Predict Patient Readmissions
The healthcare industry is facing financial pressure to reduce readmissions. Patient readmissions are estimated to cost over $41 billion annually. Readmissions, specifically when patients are readmitted within 30 days of discharge, are quality metrics that hospitals watch closely. Many readmissions could be prevented if hospitals can identify the factors that indicate readmission in the patient population. AI can provide the reasons that will lead to readmission and provide recommendations for the types of treatments that are most likely to be successful given the patient’s history.
We would use a variety of data from sources including Patient demographics; Hospitalization characteristics such as the admission source, admission type, and others; After care data: Discharge disposition and Discharge type; Length of hospitalization; Medical procedures during hospitalization; Medications administered during hospitalization; and many others in machine learning algorithms to uncover hidden patterns in the data. Indicators of readmission are identified along with patients who are at risk. This information provides the hospital staff, who are at the point of impact, with actionable information.

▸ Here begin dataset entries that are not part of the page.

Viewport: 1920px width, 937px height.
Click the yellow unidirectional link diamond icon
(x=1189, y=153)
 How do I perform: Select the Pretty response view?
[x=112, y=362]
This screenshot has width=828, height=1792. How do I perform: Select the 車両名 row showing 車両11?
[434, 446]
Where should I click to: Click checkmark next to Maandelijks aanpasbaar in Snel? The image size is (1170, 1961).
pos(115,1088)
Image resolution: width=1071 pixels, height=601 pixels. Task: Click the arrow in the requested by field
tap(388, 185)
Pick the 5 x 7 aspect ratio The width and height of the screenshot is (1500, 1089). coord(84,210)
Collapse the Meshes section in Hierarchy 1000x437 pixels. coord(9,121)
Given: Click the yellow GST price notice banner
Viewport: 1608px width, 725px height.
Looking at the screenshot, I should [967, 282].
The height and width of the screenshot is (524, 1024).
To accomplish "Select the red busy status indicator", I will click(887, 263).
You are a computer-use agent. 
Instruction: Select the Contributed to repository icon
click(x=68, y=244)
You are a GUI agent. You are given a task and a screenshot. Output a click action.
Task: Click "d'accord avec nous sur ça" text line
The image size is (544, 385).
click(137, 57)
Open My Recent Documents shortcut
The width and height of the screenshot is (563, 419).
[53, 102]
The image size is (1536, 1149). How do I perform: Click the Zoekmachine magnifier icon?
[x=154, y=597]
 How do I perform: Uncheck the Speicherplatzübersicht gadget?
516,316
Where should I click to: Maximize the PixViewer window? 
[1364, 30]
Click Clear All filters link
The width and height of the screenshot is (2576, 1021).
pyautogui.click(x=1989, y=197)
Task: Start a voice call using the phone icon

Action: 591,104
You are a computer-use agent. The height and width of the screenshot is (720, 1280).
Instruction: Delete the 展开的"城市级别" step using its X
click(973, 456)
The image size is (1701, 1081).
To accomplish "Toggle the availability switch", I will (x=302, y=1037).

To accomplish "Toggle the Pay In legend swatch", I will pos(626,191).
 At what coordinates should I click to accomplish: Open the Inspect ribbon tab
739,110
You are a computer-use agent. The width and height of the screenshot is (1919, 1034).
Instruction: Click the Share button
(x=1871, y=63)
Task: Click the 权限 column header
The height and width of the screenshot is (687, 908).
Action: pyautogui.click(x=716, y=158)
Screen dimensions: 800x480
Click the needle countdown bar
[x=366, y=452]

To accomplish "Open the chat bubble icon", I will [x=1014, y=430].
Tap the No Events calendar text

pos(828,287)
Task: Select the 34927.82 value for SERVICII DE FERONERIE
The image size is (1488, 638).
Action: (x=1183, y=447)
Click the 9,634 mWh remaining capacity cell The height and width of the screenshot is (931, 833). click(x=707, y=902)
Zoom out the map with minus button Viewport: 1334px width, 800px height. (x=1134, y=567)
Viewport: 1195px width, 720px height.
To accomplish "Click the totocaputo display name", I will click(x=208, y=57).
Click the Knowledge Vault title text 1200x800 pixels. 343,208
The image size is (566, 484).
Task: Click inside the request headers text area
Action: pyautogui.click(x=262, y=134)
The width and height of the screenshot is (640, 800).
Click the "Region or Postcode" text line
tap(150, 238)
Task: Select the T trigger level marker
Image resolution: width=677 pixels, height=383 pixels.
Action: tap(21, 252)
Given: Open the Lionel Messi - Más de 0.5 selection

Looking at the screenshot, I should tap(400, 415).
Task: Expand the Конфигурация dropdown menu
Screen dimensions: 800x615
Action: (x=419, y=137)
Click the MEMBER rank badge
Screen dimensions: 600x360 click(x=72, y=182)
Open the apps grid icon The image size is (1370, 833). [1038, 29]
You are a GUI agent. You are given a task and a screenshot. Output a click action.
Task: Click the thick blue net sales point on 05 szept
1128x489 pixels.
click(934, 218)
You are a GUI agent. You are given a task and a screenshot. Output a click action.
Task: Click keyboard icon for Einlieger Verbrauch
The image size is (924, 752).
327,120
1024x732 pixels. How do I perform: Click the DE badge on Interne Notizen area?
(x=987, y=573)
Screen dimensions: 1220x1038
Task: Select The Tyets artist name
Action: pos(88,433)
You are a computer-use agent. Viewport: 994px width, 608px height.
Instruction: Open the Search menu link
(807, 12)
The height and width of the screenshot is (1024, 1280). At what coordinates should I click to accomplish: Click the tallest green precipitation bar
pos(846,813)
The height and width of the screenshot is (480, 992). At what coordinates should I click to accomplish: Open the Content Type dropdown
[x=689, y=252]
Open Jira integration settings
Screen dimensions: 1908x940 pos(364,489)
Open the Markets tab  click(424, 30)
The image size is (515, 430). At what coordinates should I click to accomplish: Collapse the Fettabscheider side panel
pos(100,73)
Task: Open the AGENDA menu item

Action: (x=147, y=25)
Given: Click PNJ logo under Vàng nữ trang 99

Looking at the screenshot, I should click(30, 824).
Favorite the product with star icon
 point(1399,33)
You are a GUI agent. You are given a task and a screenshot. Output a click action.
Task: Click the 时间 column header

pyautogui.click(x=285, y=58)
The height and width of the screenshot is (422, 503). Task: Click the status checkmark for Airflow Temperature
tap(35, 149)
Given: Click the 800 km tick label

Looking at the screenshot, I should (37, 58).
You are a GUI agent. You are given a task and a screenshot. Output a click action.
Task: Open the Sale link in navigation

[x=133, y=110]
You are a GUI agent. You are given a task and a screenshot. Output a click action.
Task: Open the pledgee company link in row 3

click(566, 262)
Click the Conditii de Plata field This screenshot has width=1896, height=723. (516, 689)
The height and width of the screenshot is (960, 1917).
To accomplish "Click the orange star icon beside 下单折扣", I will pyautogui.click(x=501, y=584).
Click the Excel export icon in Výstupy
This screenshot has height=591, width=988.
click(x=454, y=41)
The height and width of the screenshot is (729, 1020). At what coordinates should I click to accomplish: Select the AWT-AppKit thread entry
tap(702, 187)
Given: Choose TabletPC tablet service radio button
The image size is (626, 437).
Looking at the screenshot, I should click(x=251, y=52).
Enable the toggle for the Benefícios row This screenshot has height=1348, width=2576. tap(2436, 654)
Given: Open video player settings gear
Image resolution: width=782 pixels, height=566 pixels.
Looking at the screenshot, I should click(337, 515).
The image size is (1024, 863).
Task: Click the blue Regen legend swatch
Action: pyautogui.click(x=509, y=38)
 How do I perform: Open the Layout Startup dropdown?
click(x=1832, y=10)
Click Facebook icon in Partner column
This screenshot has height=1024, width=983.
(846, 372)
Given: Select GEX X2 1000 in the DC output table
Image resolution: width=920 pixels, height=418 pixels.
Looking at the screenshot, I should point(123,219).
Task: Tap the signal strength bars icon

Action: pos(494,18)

In healthcare, the data sources can be very complex and in many disparate locations. AI is ideally suited for this type of large, complex data inputs for machine learning models to predict future events and outcomes, and overall risk. Predicting patient readmission provides insights that are extremely valuable in pinpointing areas for hospital decision makers to focus on when developing a care plan for the patient along with providing a crucial set of markers that lead to effective preventative measures and lower costs.